The U.S. Forest service has worked in partnership with NGOs, universities, government agencies, and other stakeholders in Ukraine since 2005 providing technical assistance on some of the most pressing natural resource issues facing Ukraine and ways to sustainably manage and use these resources to help move the country forward. 

For twelve years, the U.S. Forest Service has cooperated with the National University of Life and Environmental Sciences of Ukraine (NULESU) (formerly the National Agriculture University of Ukraine) and the State Agency of Ukraine on Exclusion Zone Management (SAUEZM) to look at how best to manage the aging plantation forests in the Chornobyl Exclusion Zone (CEZ) and address the growing risk of wildfire in one of the most contaminated areas in the world. 

For many years, fires in the zone were few in number and small, leading many to believe that wildfires were of little concern.  Fire scientists from Ukraine, Europe and the US understood well that the risk of fire was growing; the question was not “if” large fires would occur, but “when”. As scientists from Ukraine, Europe and the US researched the effect of increased fuel loads from the aging and dense pine forests; the concentration of the contamination and its effect on the health of the forest; the growing number of insects and disease; the state of abandoned and decaying structures; and encroaching human activity in the exclusion zone, experts began to sound an alarm about the risk of large wildfires in the Chernobyl Exclusion Zone.  

A bilateral program between the US and Ukraine was launched in September 2016. Financed by the US Embassy in Kyiv (US State Department) and the US Forest Service, the program was implemented in cooperation with the Ministry of Ecology and Natural Resources’ State Agency of Ukraine on Exclusion Zone Management, the State Emergency Services of Ukraine, the Ministry of the Interior, the US Forest Service, the Global Fire Monitoring Center (GFMC), and the Regional Eastern European Fire Monitoring Center (REEFMC).  These partners worked cooperatively to reduce the duplication of resources, share expertise, ensure broader cooperation and communication, and reduce the risk of wildfires overall and exposure by local populations and firefighters from contaminated smoke.     
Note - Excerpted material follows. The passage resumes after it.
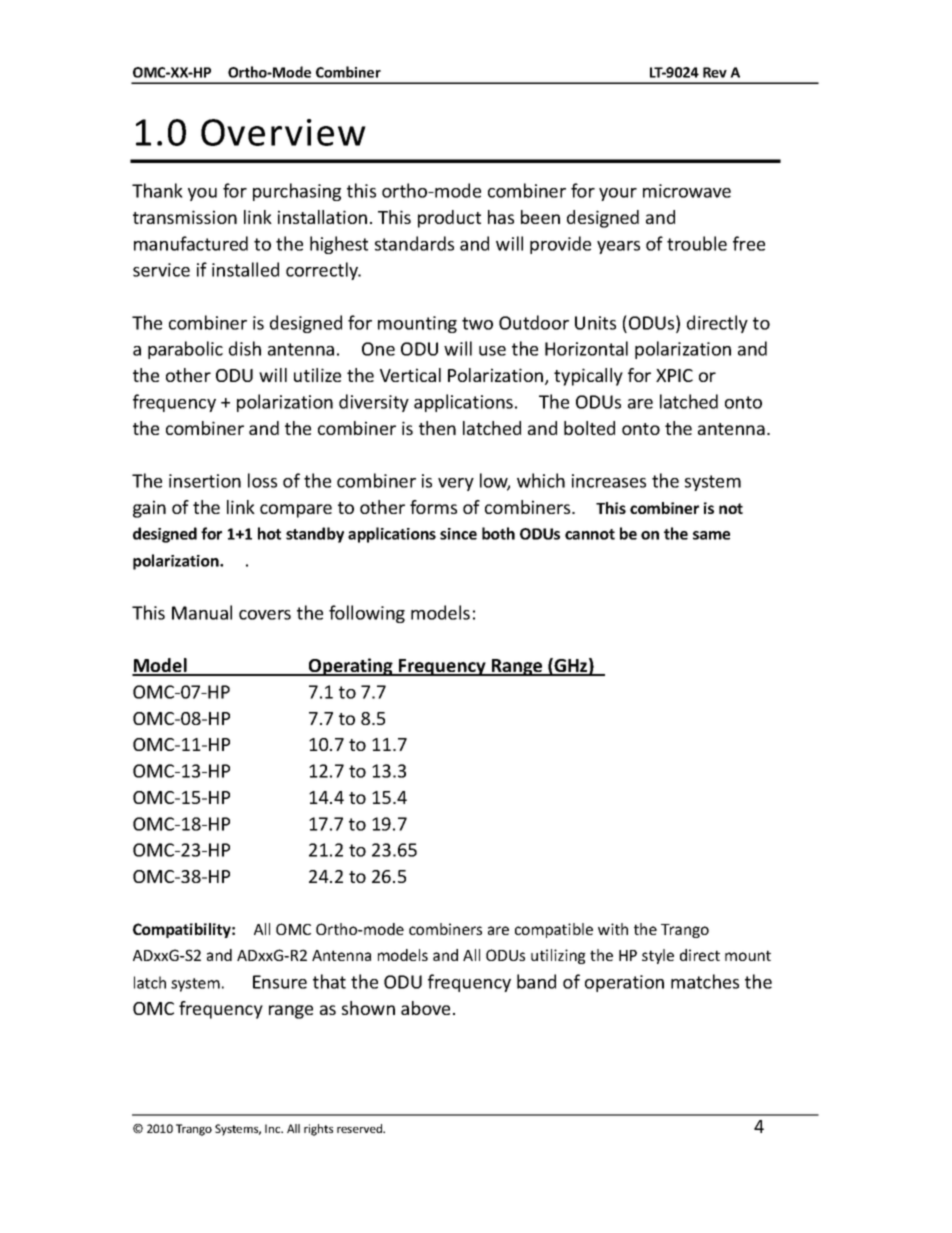 This screenshot has height=1233, width=952. I want to click on Overview, so click(283, 132).
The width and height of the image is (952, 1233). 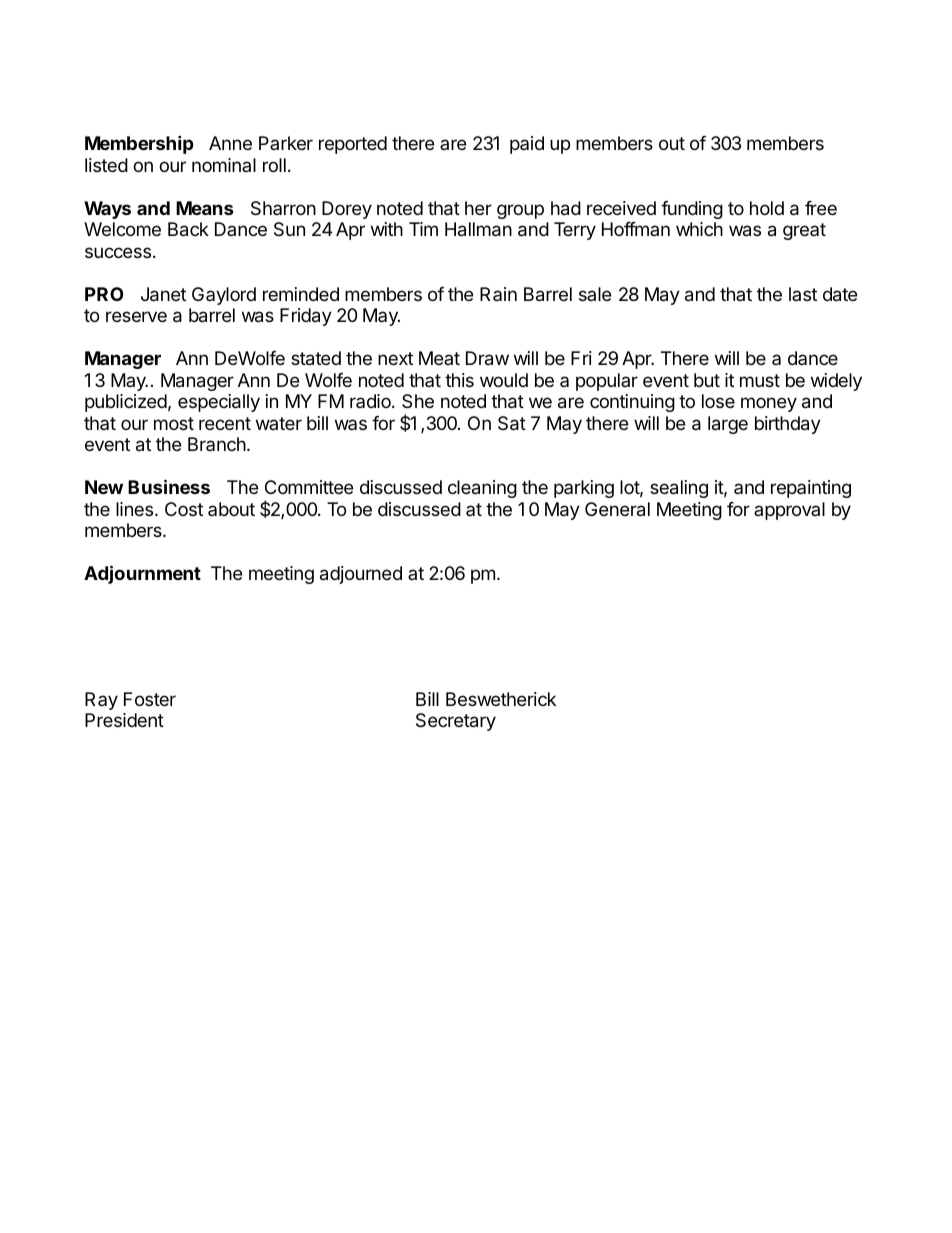 I want to click on paid, so click(x=527, y=145).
Project duration is 17.09.2018 – 16.09.2022

Project budget is 353 680 USD

The project is financed by United States Forest Service https://www.fs.usda.gov/about-agency/international-programs 

 

Project partners and stakeholders:

State Agency of Ukraine on Exclusion Zone Management (SAUEZM)
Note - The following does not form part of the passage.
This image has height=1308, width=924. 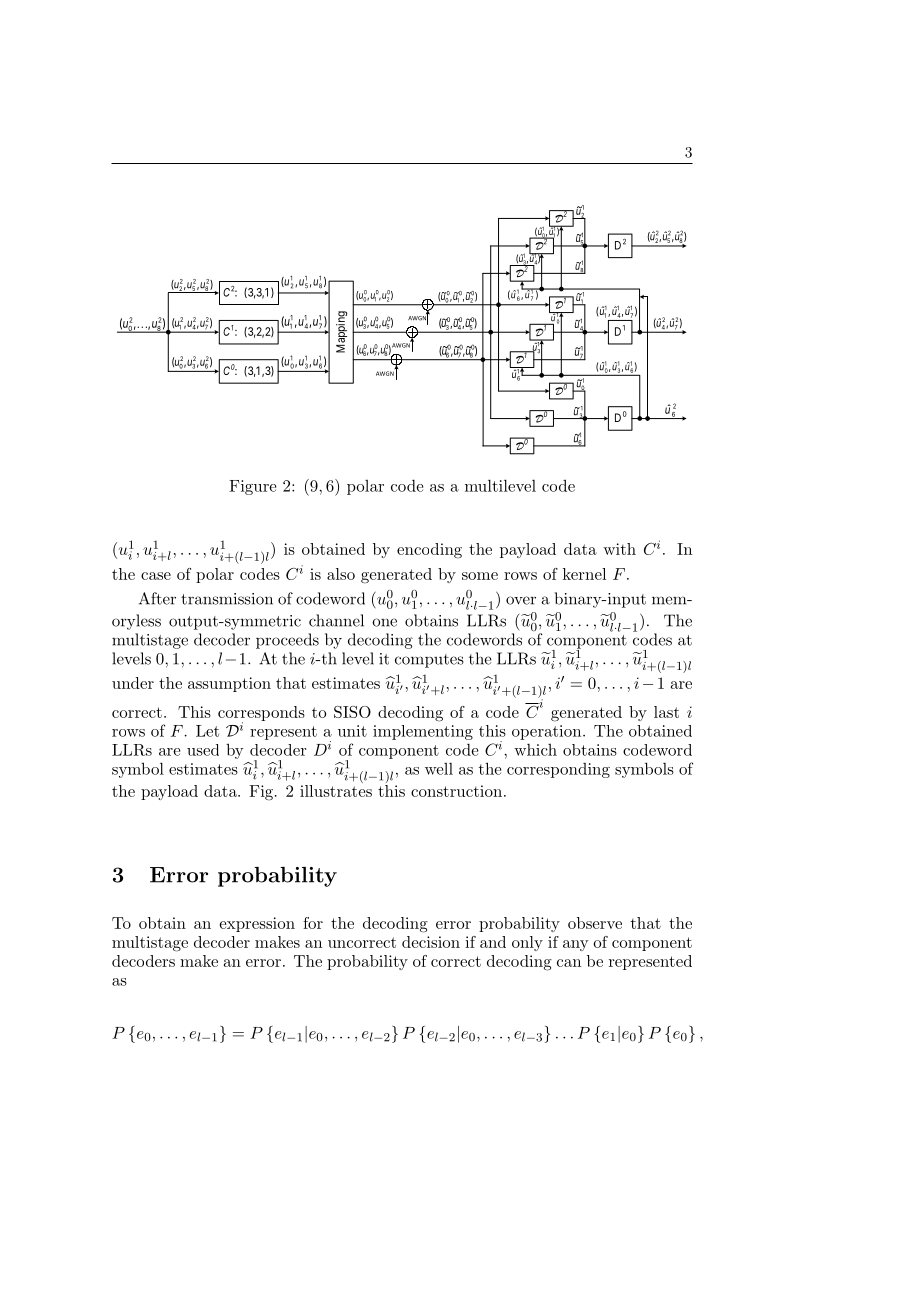 I want to click on encoding, so click(x=429, y=551).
State  Emergency Services of Ukraine (SESU)

Ministry of Ecology and Natural Resources

State Agency of Forest Resources Ukraine (SAFRU)

State Forest Enterprise “Northern Pushcha”

Chornobyl Radiation and Ecological Biosphere Reserve

Lviv University of Life Safety (LULS)

Ukrainian National Forestry University (UNFU)

University of Life and Environmental Sciences in Ukraine (NULES)

Based on significant local interest and expressed need, the U.S. Forest Service in 2018 continues the technical cooperation with emergency personnel to help build their command and response capability, as well as their basic wildland firefighting abilities, methods for using science to make basic strategic firefighting decisions and ways to conduct after-action reviews to learn from previous experiences.  
 
The project overall goal is to reduce the risk to lives and livelihoods of people from growing frequency, intensity and rate of wildland fires in Ukraine by improving institutional, human and technical capacities of wildland firefighters.
 
The project objectives are to:

  1. enhance capacity of leaders to effectively advance the changes needed to improve systems and procedures
  2. improve capacity to coordinate and collaborate across agencies to respond to wildland fires
  3.  equip firefighters with planning expertise, tactics, technologies, and equipment to suppress wildfires more strategically
  4. support the culture of gender inclusiveness in this historically male field.